La libraia di Marrakech

C’è una storia che riscopro in queste ore. Una storia che mi porta lontano da questo paese, affogato nei livori dei suoi leader stravecchi.

Una vicenda biografica che riconcilia con il senso delle cose, che fa respirare aria buona in questo tempo asfittico e incerto.

E’ la storia di Jamila Hassoune che, andandosene in giro per le strade di Marrakech con una vecchia Renault 4 carica di libri, ci racconta di un mondo arabo diverso, da quello oscurantista delle Fatwa e dei martiri di Dio.
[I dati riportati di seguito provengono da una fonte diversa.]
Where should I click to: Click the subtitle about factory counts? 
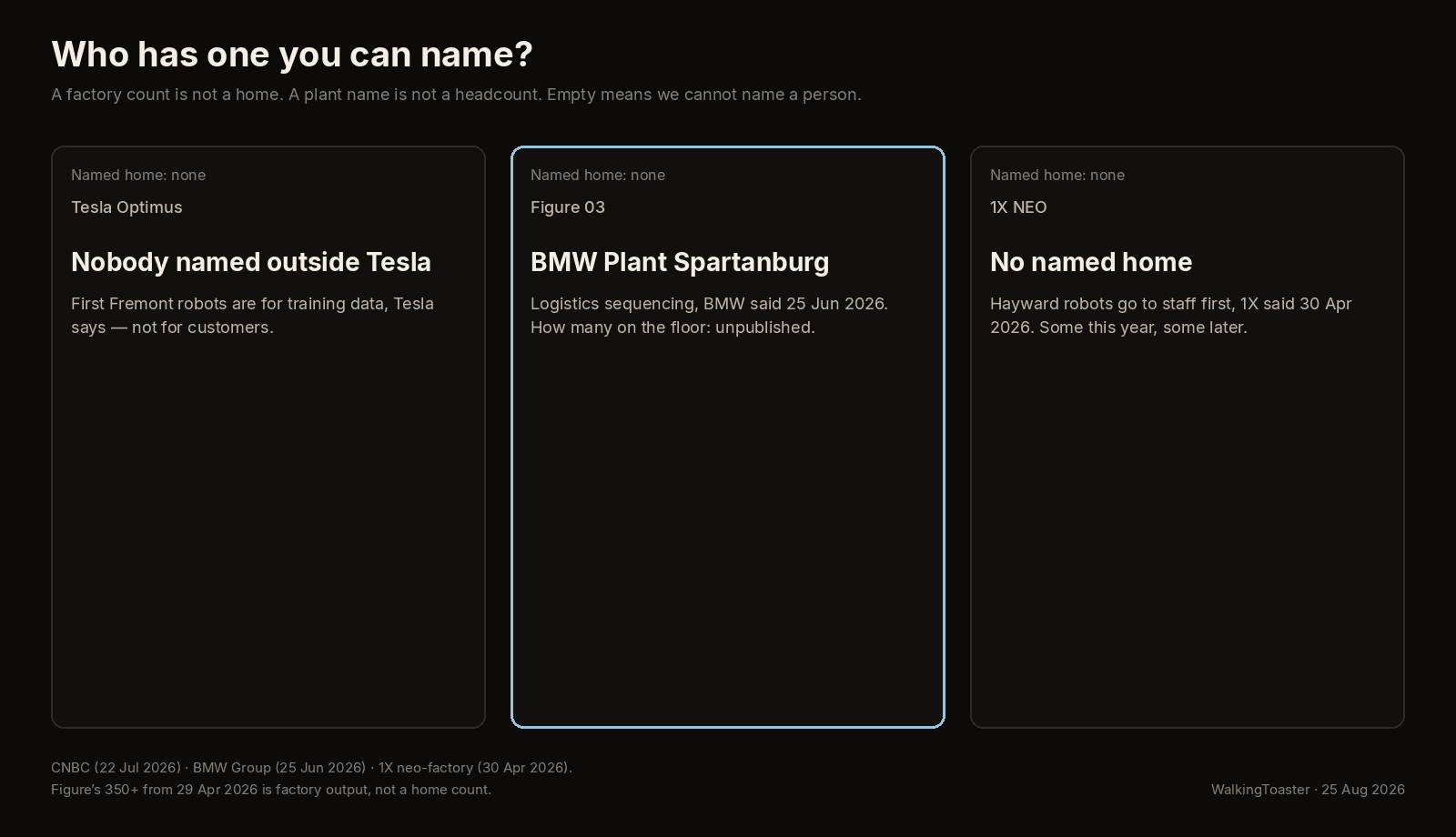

Io sono musulmana, faccio il Ramadan, ma questa rimane una questione tra me e me, anzi tra me e Dio. Infatti non lo dico neanche mai. La religione è questo, niente a che vedere con guerre e terrorismo. Del Corano a me infatti piacciono in particolare i passi che dicono che camminando non si deve fare rumore… Mi sembra sia un invito alla modestia e al rispetto: quando cammini non fare rumore, cammina piano…

Il resto lo trovate qui in una bella intervista (e se masticate transalpino, c’è anche questo video).

Magari è una storia che già conoscete, ma è bello sentirla raccontare da Jamila in prima persona, con tutta la sua intelligenza, con tutta la sua dignità, quella di di una civiltà millennaria fatta di numeri perfetti e racconti meravigliosi alla Sherazde.

Grazie ad Angelica per la segnalazione.